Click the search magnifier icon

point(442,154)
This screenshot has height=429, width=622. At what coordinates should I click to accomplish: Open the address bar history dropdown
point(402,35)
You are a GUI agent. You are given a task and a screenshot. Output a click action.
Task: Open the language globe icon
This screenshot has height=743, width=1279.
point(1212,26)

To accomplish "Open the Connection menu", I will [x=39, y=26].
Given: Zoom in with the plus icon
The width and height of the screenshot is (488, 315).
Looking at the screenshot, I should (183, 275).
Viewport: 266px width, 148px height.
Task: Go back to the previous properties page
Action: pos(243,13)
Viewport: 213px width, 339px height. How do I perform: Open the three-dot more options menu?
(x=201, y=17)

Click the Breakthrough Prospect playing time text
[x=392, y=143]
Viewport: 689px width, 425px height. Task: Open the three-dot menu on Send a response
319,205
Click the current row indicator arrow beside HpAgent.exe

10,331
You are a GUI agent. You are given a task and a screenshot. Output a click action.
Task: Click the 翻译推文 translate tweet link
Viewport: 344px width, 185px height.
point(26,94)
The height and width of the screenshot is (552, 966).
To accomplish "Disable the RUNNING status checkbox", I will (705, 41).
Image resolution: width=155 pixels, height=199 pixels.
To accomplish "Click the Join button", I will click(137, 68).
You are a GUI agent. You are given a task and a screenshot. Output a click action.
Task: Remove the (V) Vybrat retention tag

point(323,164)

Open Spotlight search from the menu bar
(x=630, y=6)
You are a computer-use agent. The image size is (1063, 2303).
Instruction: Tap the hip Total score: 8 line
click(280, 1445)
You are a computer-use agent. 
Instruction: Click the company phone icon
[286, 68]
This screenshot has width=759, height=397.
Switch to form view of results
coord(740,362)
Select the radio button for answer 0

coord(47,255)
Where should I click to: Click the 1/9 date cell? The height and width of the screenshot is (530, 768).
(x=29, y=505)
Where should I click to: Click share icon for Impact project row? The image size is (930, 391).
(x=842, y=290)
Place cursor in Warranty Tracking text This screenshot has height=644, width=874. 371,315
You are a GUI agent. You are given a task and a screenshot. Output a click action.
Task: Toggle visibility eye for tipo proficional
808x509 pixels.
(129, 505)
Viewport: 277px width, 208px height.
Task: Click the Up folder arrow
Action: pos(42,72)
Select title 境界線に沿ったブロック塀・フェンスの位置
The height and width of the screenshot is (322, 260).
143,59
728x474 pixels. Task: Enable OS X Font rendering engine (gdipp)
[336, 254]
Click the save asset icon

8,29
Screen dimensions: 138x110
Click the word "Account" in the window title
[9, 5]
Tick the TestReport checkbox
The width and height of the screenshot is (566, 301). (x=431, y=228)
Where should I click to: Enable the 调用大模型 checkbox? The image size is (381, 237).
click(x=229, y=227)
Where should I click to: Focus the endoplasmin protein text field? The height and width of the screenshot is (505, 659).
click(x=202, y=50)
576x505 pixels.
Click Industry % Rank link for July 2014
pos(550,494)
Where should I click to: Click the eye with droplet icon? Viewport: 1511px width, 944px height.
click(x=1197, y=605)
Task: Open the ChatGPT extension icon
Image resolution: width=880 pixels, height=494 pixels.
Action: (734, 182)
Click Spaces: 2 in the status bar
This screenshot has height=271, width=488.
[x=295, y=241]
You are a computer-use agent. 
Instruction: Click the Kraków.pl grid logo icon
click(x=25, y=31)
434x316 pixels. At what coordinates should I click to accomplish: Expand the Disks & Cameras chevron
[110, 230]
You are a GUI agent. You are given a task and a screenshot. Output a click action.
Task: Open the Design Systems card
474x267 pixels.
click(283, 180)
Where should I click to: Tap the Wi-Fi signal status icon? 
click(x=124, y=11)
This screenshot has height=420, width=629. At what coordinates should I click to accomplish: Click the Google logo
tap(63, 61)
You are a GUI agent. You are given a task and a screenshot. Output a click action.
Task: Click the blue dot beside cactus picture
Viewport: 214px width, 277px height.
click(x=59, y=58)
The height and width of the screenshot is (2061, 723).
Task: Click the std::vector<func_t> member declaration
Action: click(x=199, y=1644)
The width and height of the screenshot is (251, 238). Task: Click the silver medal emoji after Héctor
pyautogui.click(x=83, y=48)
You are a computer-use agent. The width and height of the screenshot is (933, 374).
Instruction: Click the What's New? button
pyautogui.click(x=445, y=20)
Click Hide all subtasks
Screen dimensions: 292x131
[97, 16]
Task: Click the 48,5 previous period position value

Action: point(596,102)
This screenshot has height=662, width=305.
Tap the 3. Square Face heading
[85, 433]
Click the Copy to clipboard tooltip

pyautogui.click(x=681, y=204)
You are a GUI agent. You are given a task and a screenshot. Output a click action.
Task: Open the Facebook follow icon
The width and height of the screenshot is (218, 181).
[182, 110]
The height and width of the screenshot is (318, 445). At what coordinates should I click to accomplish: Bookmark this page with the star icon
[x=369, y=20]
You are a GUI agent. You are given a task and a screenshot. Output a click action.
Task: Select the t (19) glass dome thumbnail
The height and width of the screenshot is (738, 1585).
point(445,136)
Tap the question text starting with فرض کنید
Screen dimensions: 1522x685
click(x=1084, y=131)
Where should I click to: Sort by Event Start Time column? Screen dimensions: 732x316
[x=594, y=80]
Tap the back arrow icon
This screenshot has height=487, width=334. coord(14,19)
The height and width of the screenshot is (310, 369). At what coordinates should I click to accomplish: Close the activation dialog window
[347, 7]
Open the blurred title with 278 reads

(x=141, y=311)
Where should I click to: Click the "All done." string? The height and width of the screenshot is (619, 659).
★ ★ ★ ★ ★ ★ ★
> **About this task**: Go through the records above and copy each one exactly.

> **Written answer**:
Click the search magnifier icon

point(442,154)
This screenshot has height=429, width=622. At what coordinates should I click to accomplish: Open the address bar history dropdown
point(402,35)
You are a GUI agent. You are given a task and a screenshot. Output a click action.
Task: Open the language globe icon
This screenshot has height=743, width=1279.
point(1212,26)

To accomplish "Open the Connection menu", I will [x=39, y=26].
Given: Zoom in with the plus icon
The width and height of the screenshot is (488, 315).
Looking at the screenshot, I should (183, 275).
Viewport: 266px width, 148px height.
Task: Go back to the previous properties page
Action: pos(243,13)
Viewport: 213px width, 339px height. How do I perform: Open the three-dot more options menu?
(x=201, y=17)

Click the Breakthrough Prospect playing time text
[x=392, y=143]
Viewport: 689px width, 425px height. Task: Open the three-dot menu on Send a response
319,205
Click the current row indicator arrow beside HpAgent.exe

10,331
You are a GUI agent. You are given a task and a screenshot. Output a click action.
Task: Click the 翻译推文 translate tweet link
Viewport: 344px width, 185px height.
point(26,94)
The height and width of the screenshot is (552, 966).
To accomplish "Disable the RUNNING status checkbox", I will (705, 41).
Image resolution: width=155 pixels, height=199 pixels.
To accomplish "Click the Join button", I will click(137, 68).
You are a GUI agent. You are given a task and a screenshot. Output a click action.
Task: Remove the (V) Vybrat retention tag

point(323,164)

Open Spotlight search from the menu bar
(x=630, y=6)
You are a computer-use agent. The image size is (1063, 2303).
Instruction: Tap the hip Total score: 8 line
click(280, 1445)
You are a computer-use agent. 
Instruction: Click the company phone icon
[286, 68]
This screenshot has width=759, height=397.
Switch to form view of results
coord(740,362)
Select the radio button for answer 0

coord(47,255)
Where should I click to: Click the 1/9 date cell? The height and width of the screenshot is (530, 768).
(x=29, y=505)
Where should I click to: Click share icon for Impact project row? The image size is (930, 391).
(x=842, y=290)
Place cursor in Warranty Tracking text This screenshot has height=644, width=874. 371,315
You are a GUI agent. You are given a task and a screenshot. Output a click action.
Task: Toggle visibility eye for tipo proficional
808x509 pixels.
(129, 505)
Viewport: 277px width, 208px height.
Task: Click the Up folder arrow
Action: pos(42,72)
Select title 境界線に沿ったブロック塀・フェンスの位置
The height and width of the screenshot is (322, 260).
143,59
728x474 pixels. Task: Enable OS X Font rendering engine (gdipp)
[336, 254]
Click the save asset icon

8,29
Screen dimensions: 138x110
Click the word "Account" in the window title
[9, 5]
Tick the TestReport checkbox
The width and height of the screenshot is (566, 301). (x=431, y=228)
Where should I click to: Enable the 调用大模型 checkbox? The image size is (381, 237).
click(x=229, y=227)
Where should I click to: Focus the endoplasmin protein text field? The height and width of the screenshot is (505, 659).
click(x=202, y=50)
576x505 pixels.
Click Industry % Rank link for July 2014
pos(550,494)
Where should I click to: Click the eye with droplet icon? Viewport: 1511px width, 944px height.
click(x=1197, y=605)
Task: Open the ChatGPT extension icon
Image resolution: width=880 pixels, height=494 pixels.
Action: (734, 182)
Click Spaces: 2 in the status bar
This screenshot has height=271, width=488.
[x=295, y=241]
You are a computer-use agent. 
Instruction: Click the Kraków.pl grid logo icon
click(x=25, y=31)
434x316 pixels. At what coordinates should I click to accomplish: Expand the Disks & Cameras chevron
[110, 230]
You are a GUI agent. You are given a task and a screenshot. Output a click action.
Task: Open the Design Systems card
474x267 pixels.
click(283, 180)
Where should I click to: Tap the Wi-Fi signal status icon? 
click(x=124, y=11)
This screenshot has height=420, width=629. At what coordinates should I click to accomplish: Click the Google logo
tap(63, 61)
You are a GUI agent. You are given a task and a screenshot. Output a click action.
Task: Click the blue dot beside cactus picture
Viewport: 214px width, 277px height.
click(x=59, y=58)
The height and width of the screenshot is (2061, 723).
Task: Click the std::vector<func_t> member declaration
Action: click(x=199, y=1644)
The width and height of the screenshot is (251, 238). Task: Click the silver medal emoji after Héctor
pyautogui.click(x=83, y=48)
You are a computer-use agent. The width and height of the screenshot is (933, 374).
Instruction: Click the What's New? button
pyautogui.click(x=445, y=20)
Click Hide all subtasks
Screen dimensions: 292x131
[97, 16]
Task: Click the 48,5 previous period position value

Action: point(596,102)
This screenshot has height=662, width=305.
Tap the 3. Square Face heading
[85, 433]
Click the Copy to clipboard tooltip

pyautogui.click(x=681, y=204)
You are a GUI agent. You are given a task and a screenshot. Output a click action.
Task: Open the Facebook follow icon
The width and height of the screenshot is (218, 181).
[182, 110]
The height and width of the screenshot is (318, 445). At what coordinates should I click to accomplish: Bookmark this page with the star icon
[x=369, y=20]
You are a GUI agent. You are given a task and a screenshot. Output a click action.
Task: Select the t (19) glass dome thumbnail
The height and width of the screenshot is (738, 1585).
point(445,136)
Tap the question text starting with فرض کنید
Screen dimensions: 1522x685
click(x=1084, y=131)
Where should I click to: Sort by Event Start Time column? Screen dimensions: 732x316
[x=594, y=80]
Tap the back arrow icon
This screenshot has height=487, width=334. coord(14,19)
The height and width of the screenshot is (310, 369). At what coordinates should I click to accomplish: Close the activation dialog window
[347, 7]
Open the blurred title with 278 reads

(x=141, y=311)
Where should I click to: Click the "All done." string? The height and width of the screenshot is (619, 659).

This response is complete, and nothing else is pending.